From, the ultimate progressive rock music website

Sean Trane
Special Collaborator
Prog Folk
4 stars 3.75 stars really, but rounded up to the fourth star!!!

I've known ES for decades, having been given a copy of this album back in those days, and while I was still a bit too young to appreciate JR/F, I kept on regular but rare rotation, wondering why ES was not at least as well known as RTF, EH, WR, and MO as well as SM, or BrX.. Of course the superstar status of the members of those previously-mentioned groups, looking at ES, none of them reached the heel as far as fame was concerned. Clearly all four musicians were more than excellent at their trades,the most impressive being bassist Josquin Turenne induced a slight Zeuhl twist that is completely absent in other JR/F groups. Graced with a superb and intriguing artwork, Aliquante was ES' second album (that was news to me still in the late 90's, though) and it was to be the second last (I was aware but had also never heard the album), so I remained with a largely misinformed opinion of this group for decades. BTW, Ballester and Lorenzini were romantically involved.

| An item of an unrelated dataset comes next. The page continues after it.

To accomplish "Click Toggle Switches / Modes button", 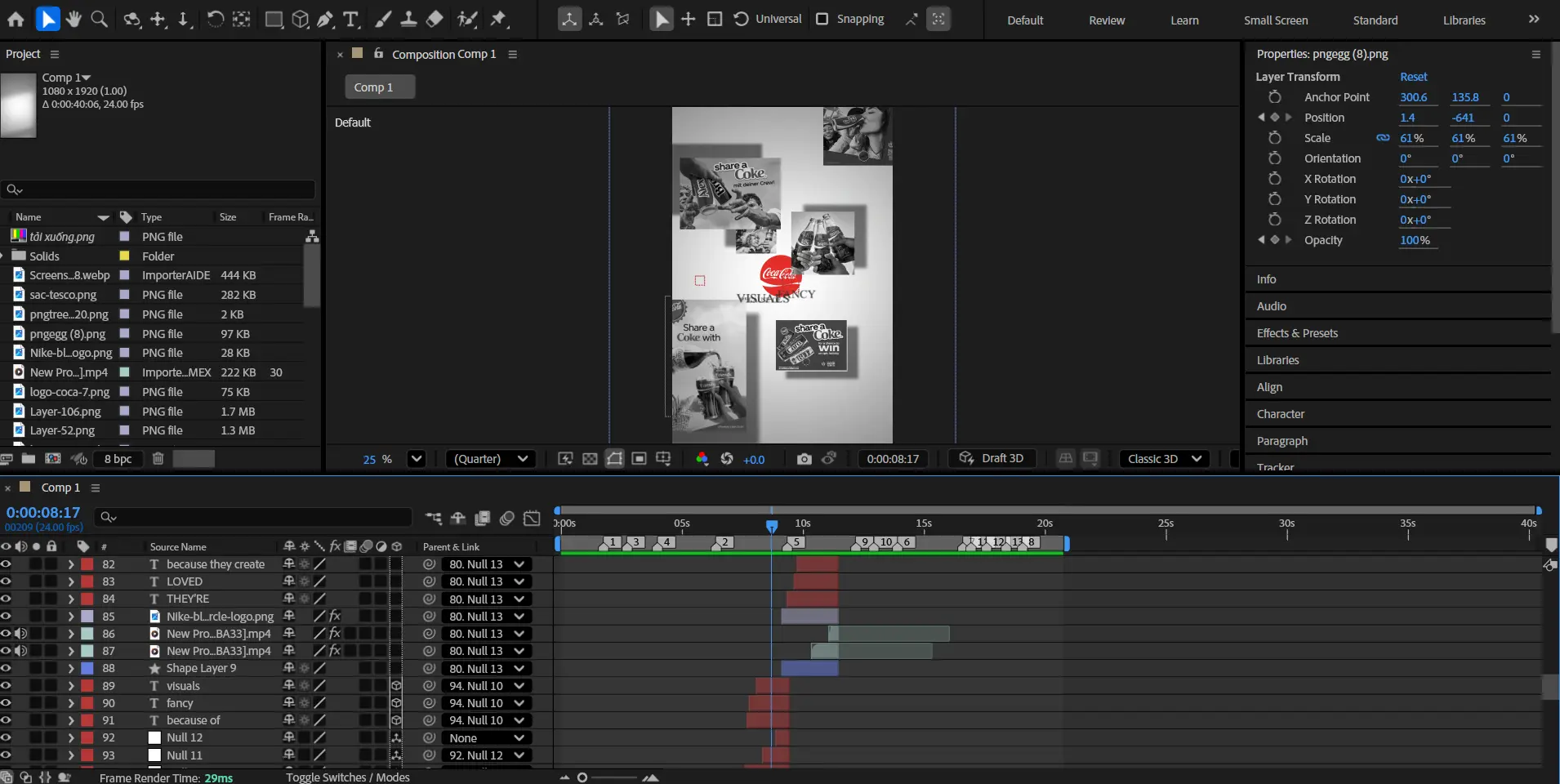I will pos(348,777).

Now having wisely stayed away from ES's debut (only heard it twice at a friend's house), it's clear that Aliquante is from another galaxy than its predecessor. One of the main drawback of the debut is Ann Ballester's vocals, which coupled with her rather good electric piano playing sounds like a third rate Steely Dan, something that will pursue the group to the end of its career. While all four musicians have clearly improved compared to the debut album, the main difference is that Aliquante is an-almost instrumental album: only two tracks are sung, the rest deploying a very solid and aerial JR/F somewhere between RTF and MO, but never reaching the awesome amount of virtuosity so present in those groups. While Vedra starts clearly on a Caravan-derived line, the track quickly develops a speed where our Canterburians couldn't have followed. Even if newcomer drummer Gouillard's play is very reminiscent of Collins' in BX, the group is often on RTF grounds without the ultra-funk of later albums (as I said Zeuhl is more applicable), but obviously the execution speed is limited. If they indeed overstretch their limits (the start of Temps D'Un Solo), it immediately sounds bizarre or out of tune.

And once Ballester's vocals do come in the band, they sound better controlled but could've been done without as well, but if you don't mind Steely Dan, you shouldn't find much problem on this album. According to Ann, the recording of the album was rushed by their new label RCA, which might explain why it has much less vocals than the other two, but you might want to consider this a blessing. As for her keyboard playing, she's right up there with her fellow musos, and there is little discussion about her choice of synth sounds, a trap that her much more illustrious compadres (Hancock, Zawinul, Corea) couldn't avoid.

Whether the two bonus tracks are a useful addition is rather of a personal taste, but they're both early writing/recording stages of the first two track of the next album Horizon Digital, but they beef up a rather short original album, so if Aliquante is the only album you're planning on getting, they provide enough added value to the album, if you don't mind their last album's much more vocal statement. .Clearly the group's better album, you'll probably have to start with this one, while knowing that it's probably the least representative of their works.